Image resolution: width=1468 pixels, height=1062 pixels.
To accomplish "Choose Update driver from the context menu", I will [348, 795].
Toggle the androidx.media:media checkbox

• • • •

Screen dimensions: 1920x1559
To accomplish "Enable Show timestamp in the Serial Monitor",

• • • •

TASK TO CARRY OUT:
Duplicate the records word for word, beginning at the line that contains "Image resolution: width=1468" and stopping after the line that contains "Toggle the androidx.media:media checkbox".

ANSWER TO THIS TASK:
Image resolution: width=1468 pixels, height=1062 pixels.
To accomplish "Choose Update driver from the context menu", I will [348, 795].
Toggle the androidx.media:media checkbox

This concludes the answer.